[tei-council] [Fwd: Re: recording multiword expression in lemma attribute]

Lou Burnard lou.burnard at computing-services.oxford.ac.uk
Wed May 2 12:56:05 EDT 2007


This is really a datatype problem. Is there any desire on Council to 
review the datatype of the @lem attribute so as to address the issue?

Making it xsd:token rather than data.word would help with the specific 
case Elena raises, at the expense of making this attribute inconsistent 
with all the other cases of "texty" attributes.

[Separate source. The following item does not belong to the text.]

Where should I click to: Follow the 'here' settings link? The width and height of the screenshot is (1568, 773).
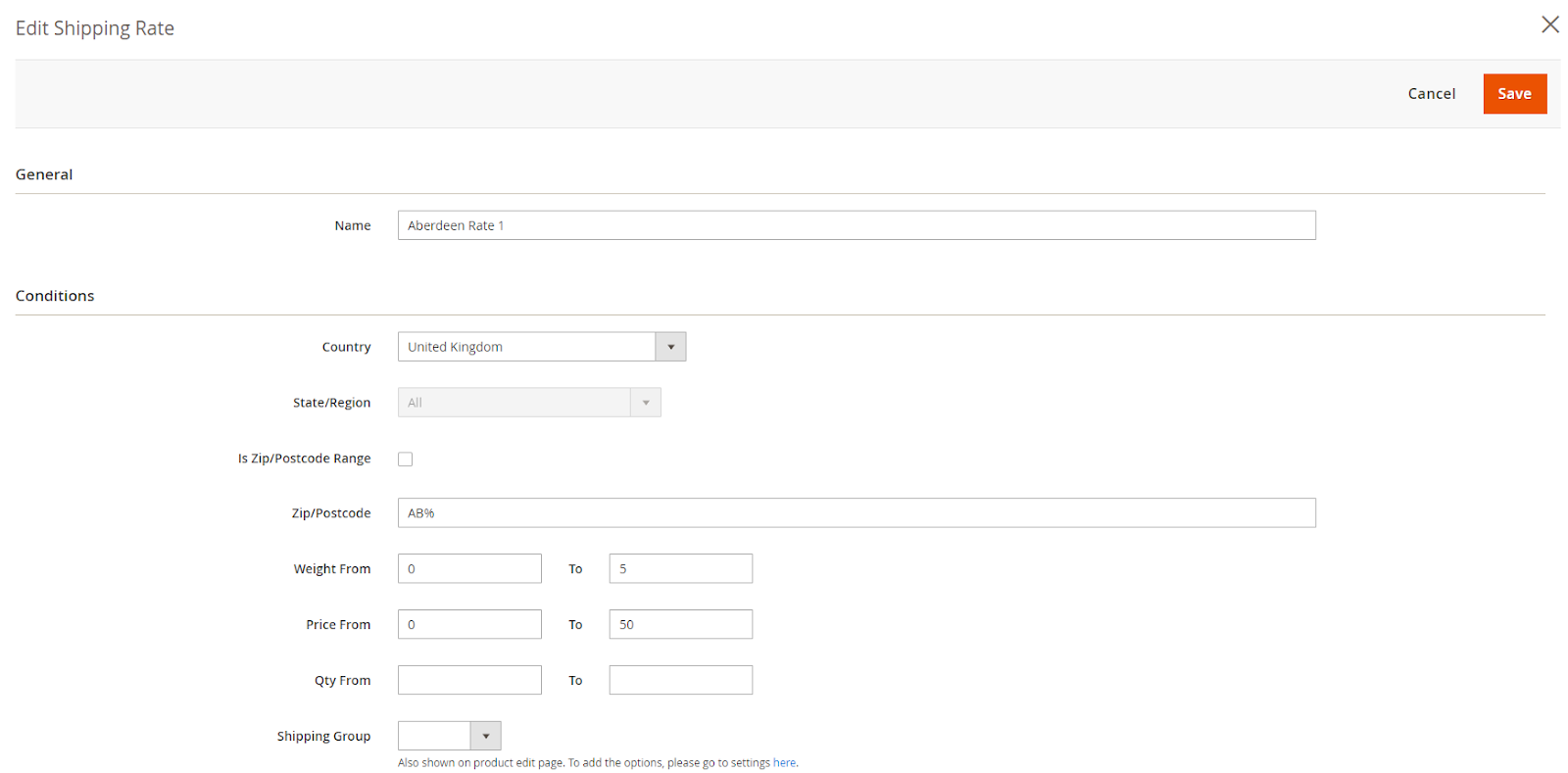coord(784,763)
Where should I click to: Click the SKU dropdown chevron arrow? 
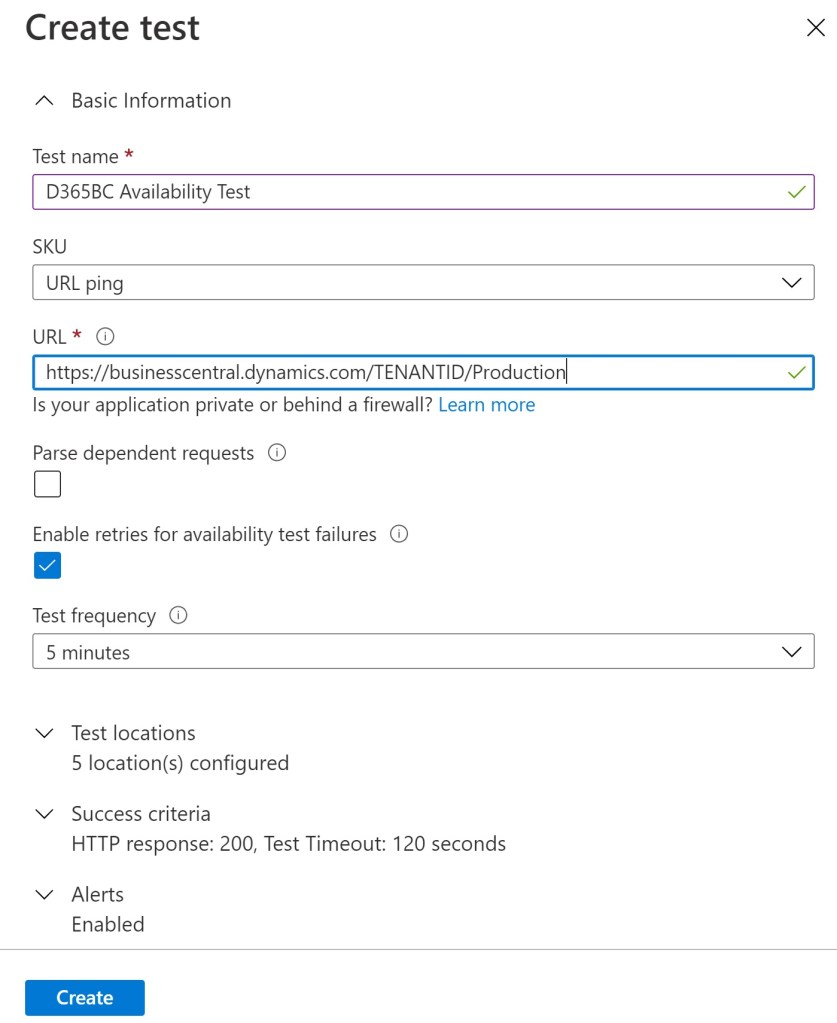[x=792, y=283]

-------- Original Message --------
Subject: 	Re: recording multiword expression in lemma attribute
Date: 	Wed, 02 May 2007 17:03:41 +0100
From: 	Elena Pierazzo <elena.pierazzo at kcl.ac.uk>
To: 	Lou Burnard <lou.burnard at COMPUTING-SERVICES.OXFORD.AC.UK>
CC: 	TEI-L at listserv.brown.edu
References: 	<20070502152350.59BF2EB04D at webmail221.herald.ox.ac.uk>



Dear Lou,

thanks for your example: I'll think about it.

I just argue that from a linguistic point of view a lemma is not
necessarily a single word (in case of Romance languages for sure).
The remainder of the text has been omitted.